Accusations of kickbacks from the estimated $1 billion ad spend Publicis sends Google were reported by TechCrunch earlier today. The spends come through demand side platforms - an emerging digital technology whose features "include advanced and accurate audience targeting capabilities, easy-to-use inventory control and bidding dashboards, and the ability to set frequency caps on the ads being served," ClickZ explained.
A TechCrunch source at Publicis requesting anonymity "estimates that in 2010 Publicis will run $1 billion in advertising through Google, a figure Unkel (SVP at Vivaki - the digital arm of Publicis) does not dispute. Most of that is still search advertising, but about $200 million is display, according to the employee, and that portion is growing quickly".

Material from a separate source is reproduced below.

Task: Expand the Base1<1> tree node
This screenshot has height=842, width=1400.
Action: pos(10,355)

"There isn't a rebate in play. We have a strategic partnership," says Unkel TechCrunch noted. "Any suggestion that Publicis is accepting payments from Google in return for driving online ad spending through Google is "an utter crock of shit," he says".

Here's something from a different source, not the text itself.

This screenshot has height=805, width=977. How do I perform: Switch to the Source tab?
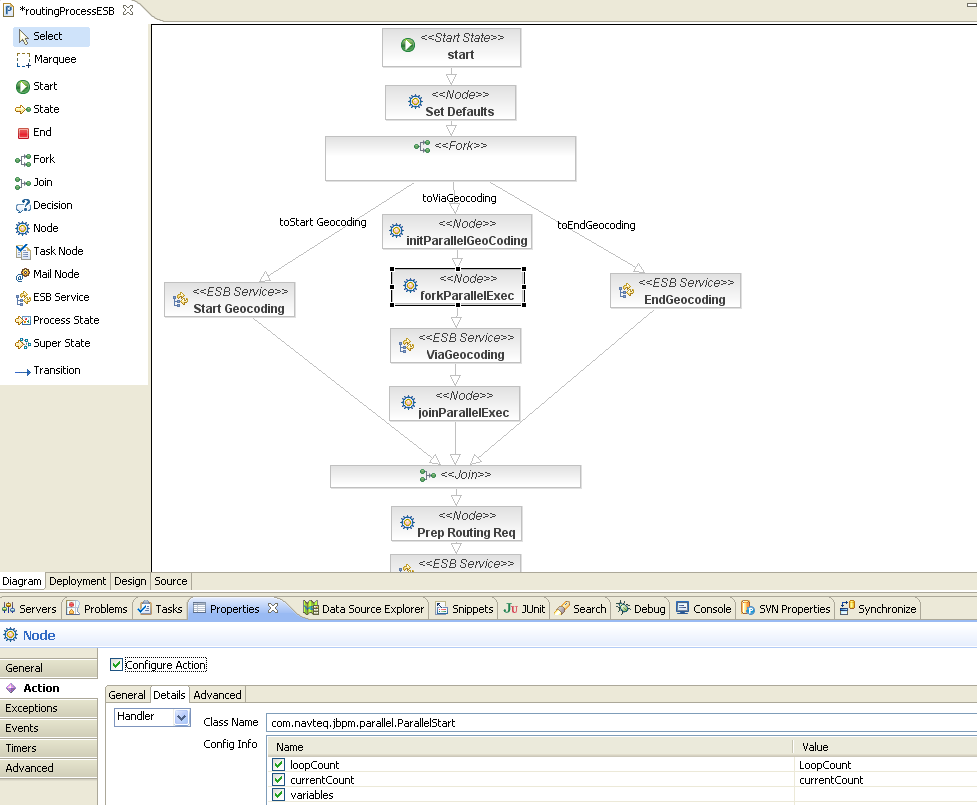[170, 581]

Unkel also said such behavior would be illegal.
"Direct rebates would be a big no-no and could raise antitrust concerns. It would mean that Google is essentially buying market share in display advertising," TechCrunch explained.
Adotas, calling the TechCrunch claims baseless, said Publicis' Vivaki "buys through the DoubleClick Ad Exchange as well as the RMX -- a good DSP or trading desk will have access to all the major exchanges. Vivaki's big crime seems to be not informing clients that its Audience on Demand DSP tech is based on the stuff Google inherited in the Invite Media acquisition".
They stated the company was merely taking advantage of white label technology of Google's DoubleClick Ad Exchange.
Profiting from ad sales through the platform is not illegal per se - how and for what the payments are for are the determining factor. There will be more discussion of this as Google continues to grow its share of this market no doubt.
"What's interesting about Publicis' vehement denials is that when the pact was struck in 2008, some people assumed that sweeteners from Google were the only reason the pair got into bed together in the first place.... Google frames those payments as investments in training and in a trading platform at VivaKi, Publicis' digital advertising network which includes Razorfish, Digitas and Publicis' media-buying agencies. Clients have no idea that they're paying Publicis to run ads on Google -- it could be cheaper or at least quicker to buy them from Google directly.... The key to understanding why this might be illegal is to realize that it is the advertising clients' money that is generating all these discounts, payments, rebates and such. Yet somehow the benefit of them is allegedly accruing to Publicis and its VivaKi unit, and not the clients who paid for them," Bnet.com - part of the CBS Interactive Business Network stated.